As I have said on many occasions, the Labour Party supports the target of cutting the deficit to 3% by 2014. It does so not because we believe it will be easy to achieve but because it is necessary for Ireland to stabilise its public finances. However, we do not support the notion that the adjustment should be front-loaded with a figure of €6 billion in 2011. This level of front-loading poses a grave risk to jobs and growth and is a risk that should not be taken. Moreover, the Labour Party is supported in this position by the leading article in today's edition of the Financial Times, which I will quote to the Taoiseach. It states:

Cuts of this magnitude could throw Ireland back into recession. That would be a tragedy: yawning as it is, Ireland's fiscal gap is the least of its challenges; a slower pace of consolidation might have been its best bet at encouraging growth.

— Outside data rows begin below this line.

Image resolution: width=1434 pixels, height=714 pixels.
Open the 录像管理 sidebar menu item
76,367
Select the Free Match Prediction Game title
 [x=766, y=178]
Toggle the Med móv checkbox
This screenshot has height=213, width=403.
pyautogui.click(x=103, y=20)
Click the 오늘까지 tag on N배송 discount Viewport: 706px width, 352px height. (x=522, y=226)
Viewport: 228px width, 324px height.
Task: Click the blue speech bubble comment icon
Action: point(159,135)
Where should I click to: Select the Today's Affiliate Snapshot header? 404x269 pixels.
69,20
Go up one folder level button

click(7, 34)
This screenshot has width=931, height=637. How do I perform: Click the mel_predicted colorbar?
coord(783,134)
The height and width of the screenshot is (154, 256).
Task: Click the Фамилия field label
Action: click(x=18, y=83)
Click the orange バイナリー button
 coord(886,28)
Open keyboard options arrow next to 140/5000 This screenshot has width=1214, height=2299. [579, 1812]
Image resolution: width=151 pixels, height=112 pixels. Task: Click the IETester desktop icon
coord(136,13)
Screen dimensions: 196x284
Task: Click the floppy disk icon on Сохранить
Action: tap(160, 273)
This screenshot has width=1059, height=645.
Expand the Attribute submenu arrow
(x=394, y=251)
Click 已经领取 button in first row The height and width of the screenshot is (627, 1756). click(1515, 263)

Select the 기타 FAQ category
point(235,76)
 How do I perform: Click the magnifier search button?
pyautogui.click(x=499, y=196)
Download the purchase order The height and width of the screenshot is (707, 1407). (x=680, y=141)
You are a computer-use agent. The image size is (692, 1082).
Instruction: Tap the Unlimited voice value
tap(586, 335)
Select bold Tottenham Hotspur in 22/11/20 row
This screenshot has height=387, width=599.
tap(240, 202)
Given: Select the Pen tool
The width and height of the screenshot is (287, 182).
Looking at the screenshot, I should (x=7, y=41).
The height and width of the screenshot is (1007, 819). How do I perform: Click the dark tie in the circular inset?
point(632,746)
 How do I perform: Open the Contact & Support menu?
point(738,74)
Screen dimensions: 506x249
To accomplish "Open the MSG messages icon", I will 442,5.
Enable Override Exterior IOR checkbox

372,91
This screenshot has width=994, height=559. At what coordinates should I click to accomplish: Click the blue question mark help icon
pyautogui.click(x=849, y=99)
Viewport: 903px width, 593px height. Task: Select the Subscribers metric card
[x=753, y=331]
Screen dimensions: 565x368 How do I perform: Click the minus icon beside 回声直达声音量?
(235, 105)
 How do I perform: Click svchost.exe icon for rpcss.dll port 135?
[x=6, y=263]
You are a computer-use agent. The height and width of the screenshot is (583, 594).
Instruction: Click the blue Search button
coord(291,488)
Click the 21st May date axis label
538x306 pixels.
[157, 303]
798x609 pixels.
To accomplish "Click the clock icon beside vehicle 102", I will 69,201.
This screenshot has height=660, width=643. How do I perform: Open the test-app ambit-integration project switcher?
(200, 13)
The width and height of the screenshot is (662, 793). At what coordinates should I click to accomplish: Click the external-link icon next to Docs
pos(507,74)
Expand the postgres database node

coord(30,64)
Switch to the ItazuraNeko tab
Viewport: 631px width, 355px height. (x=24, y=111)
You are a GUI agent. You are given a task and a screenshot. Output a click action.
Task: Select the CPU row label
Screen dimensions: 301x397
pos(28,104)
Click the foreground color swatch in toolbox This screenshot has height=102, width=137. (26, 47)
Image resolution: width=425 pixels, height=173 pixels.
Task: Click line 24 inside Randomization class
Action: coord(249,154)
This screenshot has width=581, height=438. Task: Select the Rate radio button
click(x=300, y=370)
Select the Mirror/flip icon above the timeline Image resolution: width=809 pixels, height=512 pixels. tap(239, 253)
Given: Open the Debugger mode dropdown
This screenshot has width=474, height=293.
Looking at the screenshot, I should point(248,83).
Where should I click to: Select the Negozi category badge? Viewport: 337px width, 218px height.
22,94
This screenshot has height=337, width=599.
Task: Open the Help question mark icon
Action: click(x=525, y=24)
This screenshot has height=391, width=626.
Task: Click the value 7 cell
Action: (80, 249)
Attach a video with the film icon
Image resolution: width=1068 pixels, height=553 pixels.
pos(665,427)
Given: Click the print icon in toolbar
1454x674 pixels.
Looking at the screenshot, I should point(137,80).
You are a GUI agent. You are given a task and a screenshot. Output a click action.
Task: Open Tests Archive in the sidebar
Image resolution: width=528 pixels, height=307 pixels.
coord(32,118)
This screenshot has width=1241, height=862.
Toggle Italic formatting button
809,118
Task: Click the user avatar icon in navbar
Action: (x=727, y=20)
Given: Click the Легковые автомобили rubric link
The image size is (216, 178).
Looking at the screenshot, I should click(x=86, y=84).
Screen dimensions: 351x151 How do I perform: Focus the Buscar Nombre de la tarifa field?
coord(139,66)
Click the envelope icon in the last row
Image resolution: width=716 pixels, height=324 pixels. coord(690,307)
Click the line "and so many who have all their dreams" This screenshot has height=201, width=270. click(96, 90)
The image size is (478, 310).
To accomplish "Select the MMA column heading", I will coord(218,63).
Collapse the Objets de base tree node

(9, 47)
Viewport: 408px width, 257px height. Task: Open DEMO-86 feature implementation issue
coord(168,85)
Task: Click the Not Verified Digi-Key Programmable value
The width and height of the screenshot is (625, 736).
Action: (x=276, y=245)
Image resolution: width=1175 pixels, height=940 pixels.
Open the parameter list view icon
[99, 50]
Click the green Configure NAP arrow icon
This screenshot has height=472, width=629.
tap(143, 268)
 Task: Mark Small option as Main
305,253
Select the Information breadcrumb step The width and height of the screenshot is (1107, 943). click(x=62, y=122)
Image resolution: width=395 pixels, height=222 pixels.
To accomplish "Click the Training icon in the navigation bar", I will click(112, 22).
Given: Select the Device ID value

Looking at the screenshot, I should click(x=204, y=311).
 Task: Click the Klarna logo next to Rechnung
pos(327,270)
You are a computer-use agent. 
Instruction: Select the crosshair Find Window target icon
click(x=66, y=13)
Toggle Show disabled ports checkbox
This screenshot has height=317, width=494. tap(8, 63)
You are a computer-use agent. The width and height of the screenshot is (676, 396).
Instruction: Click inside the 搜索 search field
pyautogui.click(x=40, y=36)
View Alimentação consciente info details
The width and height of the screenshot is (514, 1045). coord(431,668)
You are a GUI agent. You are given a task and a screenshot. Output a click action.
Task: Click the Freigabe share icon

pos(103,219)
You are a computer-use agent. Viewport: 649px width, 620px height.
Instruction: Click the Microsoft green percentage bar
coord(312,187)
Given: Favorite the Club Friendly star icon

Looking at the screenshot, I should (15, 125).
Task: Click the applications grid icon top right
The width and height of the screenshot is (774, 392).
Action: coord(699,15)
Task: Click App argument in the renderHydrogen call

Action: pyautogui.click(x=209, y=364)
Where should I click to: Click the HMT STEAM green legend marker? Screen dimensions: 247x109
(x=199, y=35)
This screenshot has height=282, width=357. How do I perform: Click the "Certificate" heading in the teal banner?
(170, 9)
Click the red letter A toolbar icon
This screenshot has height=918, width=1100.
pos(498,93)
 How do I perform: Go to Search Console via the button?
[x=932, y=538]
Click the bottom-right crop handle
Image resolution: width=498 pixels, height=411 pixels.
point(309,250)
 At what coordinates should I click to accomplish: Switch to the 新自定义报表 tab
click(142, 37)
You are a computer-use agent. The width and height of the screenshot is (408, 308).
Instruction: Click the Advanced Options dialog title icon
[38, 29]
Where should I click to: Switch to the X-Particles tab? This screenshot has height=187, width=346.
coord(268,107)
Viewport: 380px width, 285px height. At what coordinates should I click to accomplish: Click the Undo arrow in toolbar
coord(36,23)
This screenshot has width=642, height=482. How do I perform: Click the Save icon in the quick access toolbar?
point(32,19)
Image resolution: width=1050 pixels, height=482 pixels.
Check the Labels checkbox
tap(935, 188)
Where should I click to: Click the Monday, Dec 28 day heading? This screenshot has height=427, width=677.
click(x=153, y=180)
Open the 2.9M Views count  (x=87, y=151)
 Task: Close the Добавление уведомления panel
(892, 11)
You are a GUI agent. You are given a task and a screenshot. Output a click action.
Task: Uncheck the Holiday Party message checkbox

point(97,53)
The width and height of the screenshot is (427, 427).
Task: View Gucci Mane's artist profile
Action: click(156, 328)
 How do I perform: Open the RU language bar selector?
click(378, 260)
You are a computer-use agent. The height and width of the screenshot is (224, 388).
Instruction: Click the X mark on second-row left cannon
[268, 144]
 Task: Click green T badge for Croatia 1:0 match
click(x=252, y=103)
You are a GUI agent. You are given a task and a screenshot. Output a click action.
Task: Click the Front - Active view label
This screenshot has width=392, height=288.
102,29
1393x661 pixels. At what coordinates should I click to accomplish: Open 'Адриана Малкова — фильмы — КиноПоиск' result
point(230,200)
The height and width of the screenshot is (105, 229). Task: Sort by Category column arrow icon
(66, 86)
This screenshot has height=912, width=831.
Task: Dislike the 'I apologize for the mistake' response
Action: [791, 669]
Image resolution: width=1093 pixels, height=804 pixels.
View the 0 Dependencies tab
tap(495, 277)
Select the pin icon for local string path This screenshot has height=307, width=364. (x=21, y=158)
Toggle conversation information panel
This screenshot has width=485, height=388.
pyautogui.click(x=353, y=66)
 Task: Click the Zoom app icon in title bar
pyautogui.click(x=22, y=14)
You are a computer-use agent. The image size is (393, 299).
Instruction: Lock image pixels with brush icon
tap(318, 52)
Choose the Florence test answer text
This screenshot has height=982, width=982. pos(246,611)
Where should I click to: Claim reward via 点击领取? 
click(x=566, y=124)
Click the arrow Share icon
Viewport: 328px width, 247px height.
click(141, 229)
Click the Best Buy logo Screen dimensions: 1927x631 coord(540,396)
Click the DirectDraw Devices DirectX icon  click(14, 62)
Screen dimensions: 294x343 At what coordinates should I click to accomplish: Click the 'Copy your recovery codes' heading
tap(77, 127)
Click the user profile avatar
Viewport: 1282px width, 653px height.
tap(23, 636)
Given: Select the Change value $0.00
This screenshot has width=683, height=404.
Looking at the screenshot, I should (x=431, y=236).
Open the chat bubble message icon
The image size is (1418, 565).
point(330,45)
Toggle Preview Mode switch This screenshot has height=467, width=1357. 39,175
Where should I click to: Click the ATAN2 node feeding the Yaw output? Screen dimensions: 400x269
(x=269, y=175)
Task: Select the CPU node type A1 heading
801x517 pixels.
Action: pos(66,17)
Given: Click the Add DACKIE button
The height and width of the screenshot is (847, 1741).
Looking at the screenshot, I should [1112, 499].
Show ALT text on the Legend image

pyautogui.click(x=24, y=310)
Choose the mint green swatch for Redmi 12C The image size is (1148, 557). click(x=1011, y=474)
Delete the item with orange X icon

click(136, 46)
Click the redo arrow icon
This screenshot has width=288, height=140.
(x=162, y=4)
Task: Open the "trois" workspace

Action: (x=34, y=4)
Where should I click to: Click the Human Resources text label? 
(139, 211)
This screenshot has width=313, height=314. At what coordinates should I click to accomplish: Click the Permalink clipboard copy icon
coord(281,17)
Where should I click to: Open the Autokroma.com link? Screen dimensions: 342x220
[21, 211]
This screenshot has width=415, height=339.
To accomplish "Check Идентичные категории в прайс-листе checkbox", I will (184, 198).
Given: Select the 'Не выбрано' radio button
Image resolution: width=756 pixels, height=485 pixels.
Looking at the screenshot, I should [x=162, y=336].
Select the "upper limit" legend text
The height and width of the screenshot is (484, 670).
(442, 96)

The Taoiseach challenges the Labour Party about its statement to the effect that a €6 billion adjustment should not be undertaken in the first year but that such an adjustment should be more modest and should be balanced on a broadly 50:50 basis. The Taoiseach plucked figures from the air and suggested such an approach would mean this much more on this tax and that much more on the other tax. This misses the entire point, which is that we must allow the economy to grow and get people back to work. If this is done, tax revenues will increase because more people will be at work and the economy will be more successful. However, the more that is cut from it, the more likely one is to drive the economy further into recession.

It is important to remember where that figure of €6 billion came from, because it has become a kind of Holy Grail. It emerged in the last weeks before Ireland sought external assistance at a time when the idea was that one had to impress the markets. The argument was being made by the Government that the markets would be impressed were Ireland to get its deficit down below 10%. The claim was made that bond dealers, who work for international banks, would be fooled into believing that €9.99 is not a tenner.

Now that strategy has failed. In fact, the €6 billion figure impressed nobody, because it was clear that an adjustment on that scale would pose a grave risk to growth. Now, however, the Government does not believe it can row back on that figure, even though we are no longer in the market. How clever does the €6 billion look now?